Re: LOAD DATA problem

2012-03-20 Thread Sean McNamara
> Still, what I think Sean is asking for, as well as am I, is the option to 
> tell Hive to reject duplicate files altogether

Exactly this.


I would expect the default behavior of LOAD DATA LOCAL INPATH to either:

  *   Throw an error if the file already exists in hive/hdfs and return an exit 
code (what it used to do)
  *   Re-copy over the existing file (less preferable, but it would be a nice 
if there was a flag to do this)

For now as a hack I first check if the file already exists in hdfs before I 
load in the data.

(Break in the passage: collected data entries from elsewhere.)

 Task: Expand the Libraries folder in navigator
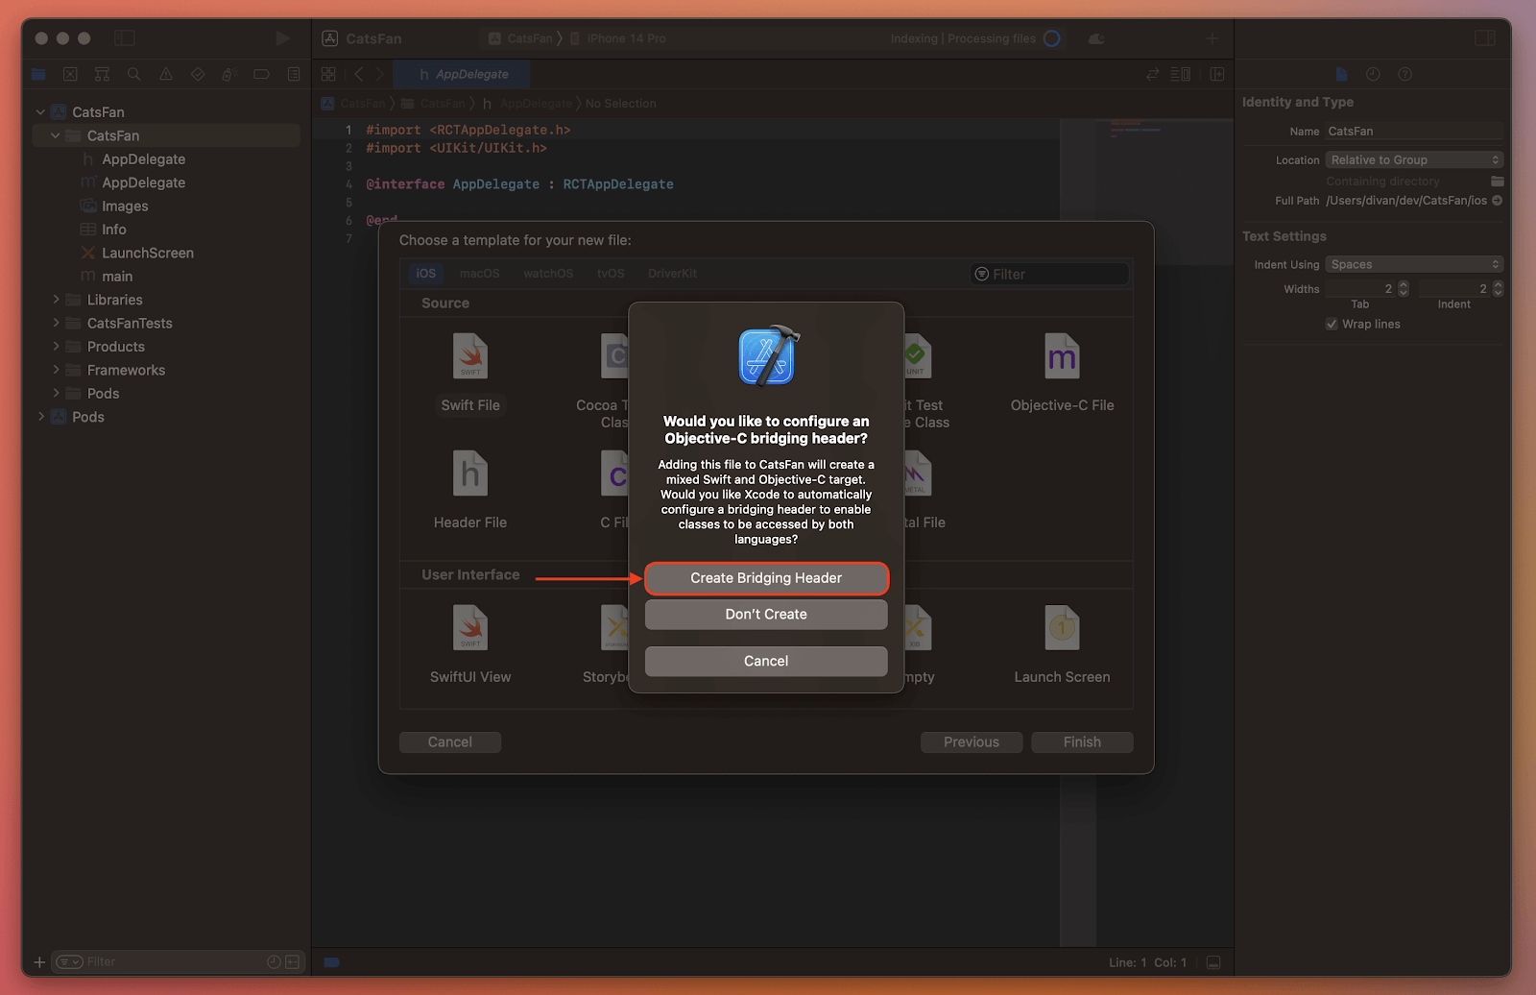(x=57, y=300)
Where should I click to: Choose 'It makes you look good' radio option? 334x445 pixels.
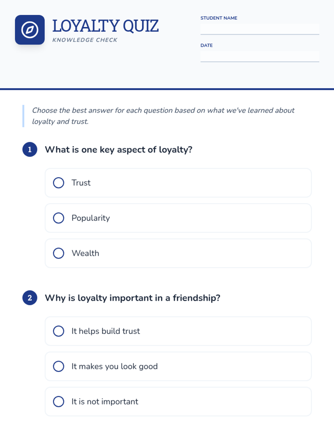coord(58,366)
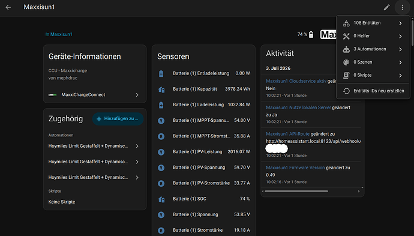Image resolution: width=414 pixels, height=236 pixels.
Task: Click the Batterie (1) Entladeleistung sensor icon
Action: [x=161, y=73]
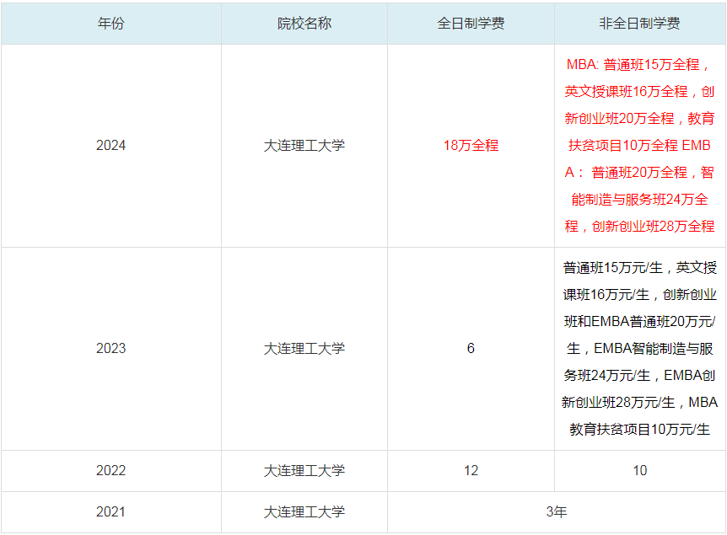Click the 全日制学费 column header
727x535 pixels.
pos(471,25)
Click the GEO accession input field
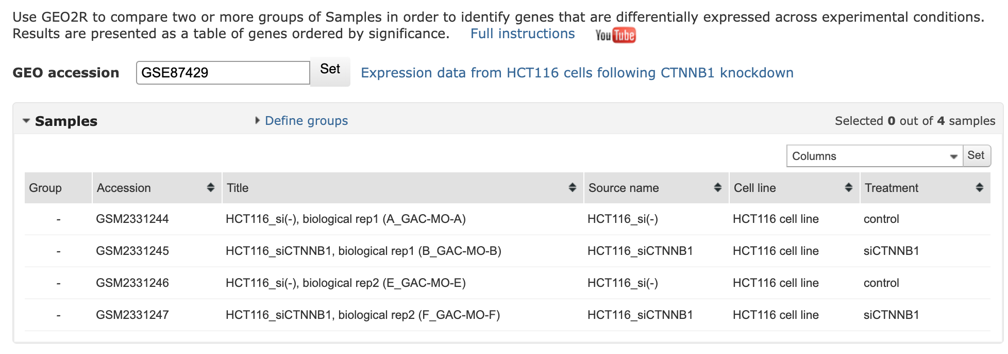Screen dimensions: 1008x354 coord(223,73)
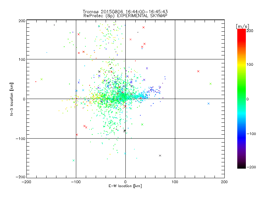The height and width of the screenshot is (198, 264).
Task: Click the red top of the color bar
Action: (x=242, y=31)
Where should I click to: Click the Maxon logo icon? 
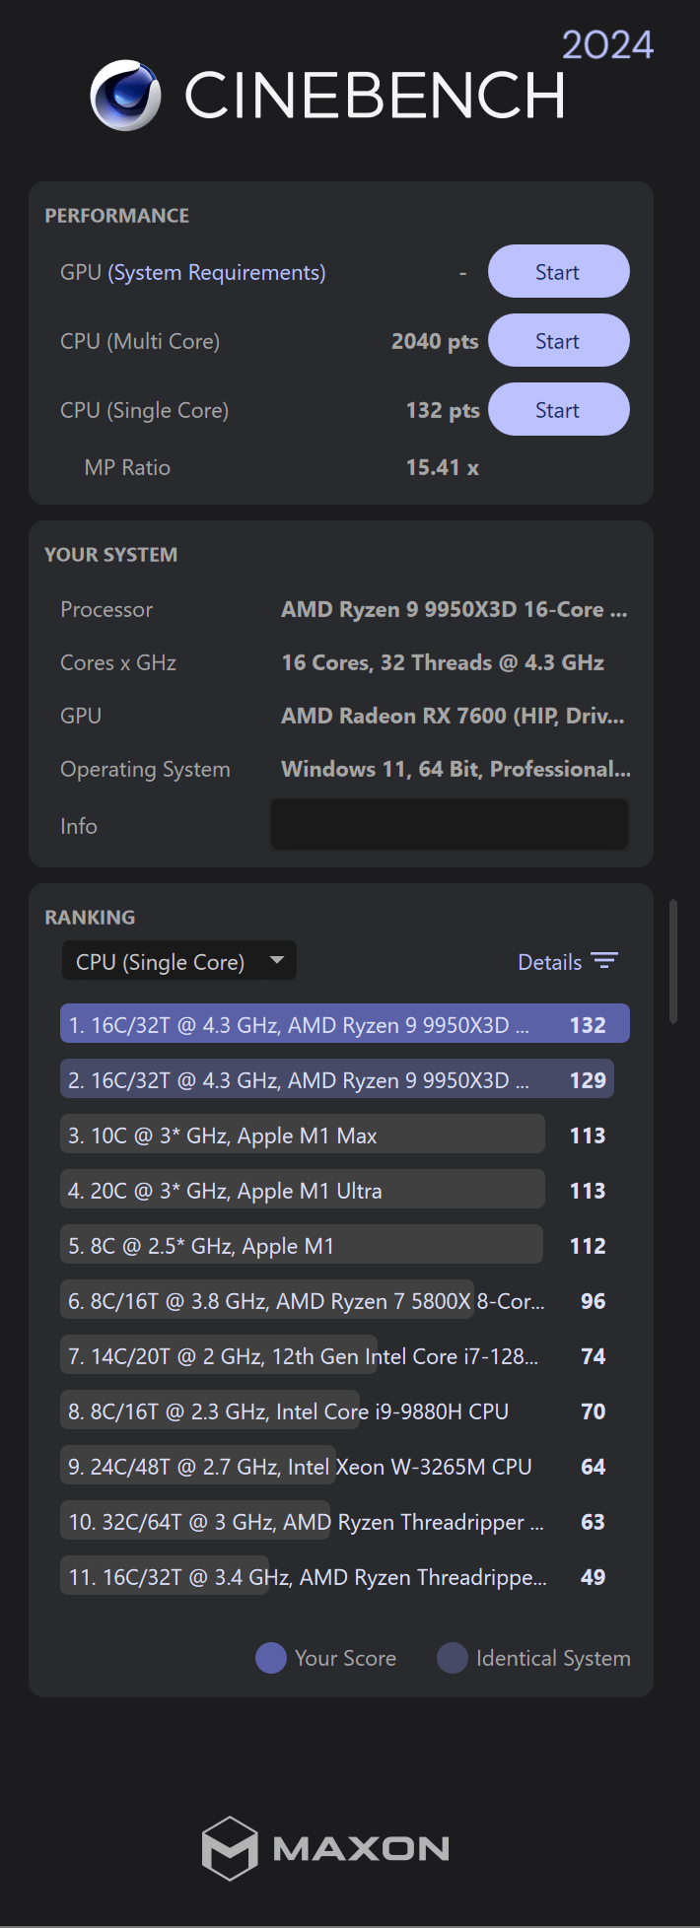(x=230, y=1848)
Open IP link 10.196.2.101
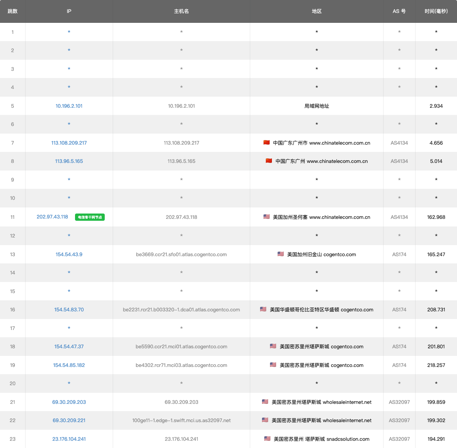This screenshot has height=448, width=457. 69,106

Something that is built-in and atomic would be ideal.

Sean


From: Gabi D mailto:gabi...@gmail.com>>
Reply-To: mailto:user@hive.apache.org>>
Date: Tue, 20 Mar 2012 17:59:37 +0200
To: mailto:user@hive.apache.org>>
Subject: Re: LOAD DATA problem

Hi Edward,
thanks for looking into this.
what fix 2296 does is not so good. It kind of messes with my filename, so 
better concatenate it as .copy_n.gz (rahter than 
_copy_n.gz) but that request might be considered petty...
Still, what I think Sean is asking for, as well as am I, is the option to tell 
Hive to reject duplicate files altogether (returning an error code preferably). 
Could be by some addition to the syntax or a hive setup parameter, doesn't 
really matter.
Will also look into hive query hooks as you suggested.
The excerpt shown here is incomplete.